- Work task 1 -
In the Medifast post, what did the writer agree to split at Applebee's during the first week?
- Work task 2 -
Retype the part of the Medifast post that opens with the words containing "2. During the" and closes with "remained in ketosis.".
- Work task 3 -
Continue the Medifast weight-loss post from its last sentence.

--- Reading passage Enclosed Below ---

Hi Folks,
So, I introduced myself a bit earlier (look for fit and fat health nut with bad habits seeks weight loss) and now I have a bit of a story.
<<sigh>>
Despite not believing that Medifast could work for me (and being proven wrong), I have lost even though I have cheated on several occasions. Yet, I consider myself dedicated to the program (how's that for a contradiction?). The thing is, I did several things wrong but in many ways don't regret my choices for what I learned about myself along the way:
1. I went out to dinner at Applebee's during the first week of Medifast and actually ordered a great L & G but allowed my company to usher in my downfall by agreeing to split the boneless buffalo wings. Why? Why?
2. During the second week, I traveled to a conference and was *extremely* proud of myself for reading the boards and packing very well for my trip. I did an "okay" job but over leaned and greened at one point and put myself out of ketosis with blue cheese dressing. I have to laugh at this, you know, because I admit that the one piece of german chocolate cake I had was extremely tasty during the period I was knocked out of ketosis. I got right back on the program and in ketosis.
3. I was proud of myself the third week for going to a reception and staying lean and green. I think I may have over-leaned it, as one product had more egg and another had more cheese than necessary but that was more fat and I remained in ketosis.
4. The next week, I did exceptionally well and just followed the program.
5. But this past weekend, a family tragedy occurred and I found myself in the company of a large pan of basmati rice and tandoori chicken. As I wrote, I am trying to control the emotional eating part and this time I failed.

--- End of Enclosed Reading passage ---
--- Stored data Enclosed Below ---

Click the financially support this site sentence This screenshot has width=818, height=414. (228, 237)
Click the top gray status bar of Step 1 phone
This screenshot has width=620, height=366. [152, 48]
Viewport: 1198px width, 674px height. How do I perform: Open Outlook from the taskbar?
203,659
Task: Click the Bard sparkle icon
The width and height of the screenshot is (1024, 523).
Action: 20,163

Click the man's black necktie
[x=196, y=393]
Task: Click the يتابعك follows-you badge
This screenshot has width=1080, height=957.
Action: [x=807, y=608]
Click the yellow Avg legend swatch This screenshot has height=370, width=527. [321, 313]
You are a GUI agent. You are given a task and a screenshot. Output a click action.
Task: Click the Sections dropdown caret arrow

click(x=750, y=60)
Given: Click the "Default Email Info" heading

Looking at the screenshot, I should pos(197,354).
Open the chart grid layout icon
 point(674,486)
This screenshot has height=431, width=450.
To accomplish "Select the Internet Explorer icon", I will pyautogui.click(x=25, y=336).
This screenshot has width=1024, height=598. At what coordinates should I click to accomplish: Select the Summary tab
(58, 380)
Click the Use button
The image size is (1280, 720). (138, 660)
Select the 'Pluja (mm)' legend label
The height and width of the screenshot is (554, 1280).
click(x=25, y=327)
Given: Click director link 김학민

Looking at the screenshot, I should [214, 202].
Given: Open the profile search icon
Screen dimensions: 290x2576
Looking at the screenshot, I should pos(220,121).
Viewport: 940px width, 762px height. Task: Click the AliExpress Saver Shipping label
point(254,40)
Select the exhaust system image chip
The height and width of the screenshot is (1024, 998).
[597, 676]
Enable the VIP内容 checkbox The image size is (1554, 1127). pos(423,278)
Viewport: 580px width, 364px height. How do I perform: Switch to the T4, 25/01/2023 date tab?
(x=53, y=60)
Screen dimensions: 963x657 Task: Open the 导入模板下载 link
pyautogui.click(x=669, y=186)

--- End of Enclosed Stored data ---

- Written reply 1 -
The boneless buffalo wings.

- Written reply 2 -
2. During the second week, I traveled to a conference and was *extremely* proud of myself for reading the boards and packing very well for my trip. I did an "okay" job but over leaned and greened at one point and put myself out of ketosis with blue cheese dressing. I have to laugh at this, you know, because I admit that the one piece of german chocolate cake I had was extremely tasty during the period I was knocked out of ketosis. I got right back on the program and in ketosis.
3. I was proud of myself the third week for going to a reception and staying lean and green. I think I may have over-leaned it, as one product had more egg and another had more cheese than necessary but that was more fat and I remained in ketosis.

- Written reply 3 -
Still, let me tell you what I did and how Medifast has helped me relative to portion, understanding my body and *practicing* what I know:
a. as good as the food was, I ate it off of saucers, not plates. I should not have had the rice and I felt myself moving right out of ketosis (it's a little headache I get and as a cheater, I now recognize it) but in the past, I would have loaded up on this rice. I felt bad for cheating but remained in control of the portions.
b. As I wrote in my intro, being an odd sort of health nut, I used to be addicted to sugar and most commonly in the form of fruit juice (and lots of it). Well, the fridge was filled with orange, guava, mango, etc. I could have rationalized that I was already out of ketosis and had the juice (just like I had the cake a few weeks ago) but I didn't. I knew that it would only make getting back on-plan harder, would be way too much sugar and contrary to what you might be thinking now, I did pack my packets and even some Fresca, so I just grabbed the Fresca and ignored the juice. Please understand, this is a MAJOR non-scale victory for me. I used to have fruit juice dripping through an IV tube into my arm! LOL
c. I still stuck to mostly leans and greens and did not engage in "mindless" eating about portion and protein/fat/carb ratio.
d. I continued to use some Medifast products everyday but found that I could only eat and drink so much, anyway. I learned that I am not willing to gorge myself anymore, no matter what the food or product. I think I had 2 or 3 Medifast products each day over the course of the last 4 days.
So, while I am kicking myself about the Basmati downfall off the Medifast plan, as I said, I am committed to the program and I believe this taught me something about what to do when I'm in transition and maintenance. I think I am both ashamed and proud of myself because it's important not to have an "All or Nothing" mentality when we are confronting weight issues and what led us here. We all learn in different ways and I obviously do not recommend cheating but I suppose for all of you who have and/or who have chosen to go off and restart the program . . .
What have YOU learned during that period?
It's important not to bash ourselves any further when we know we've gone off-plan and, yet, going off-plan does not mean going crazy and going right back to all of your bad habits.
Does this make sense to anyone?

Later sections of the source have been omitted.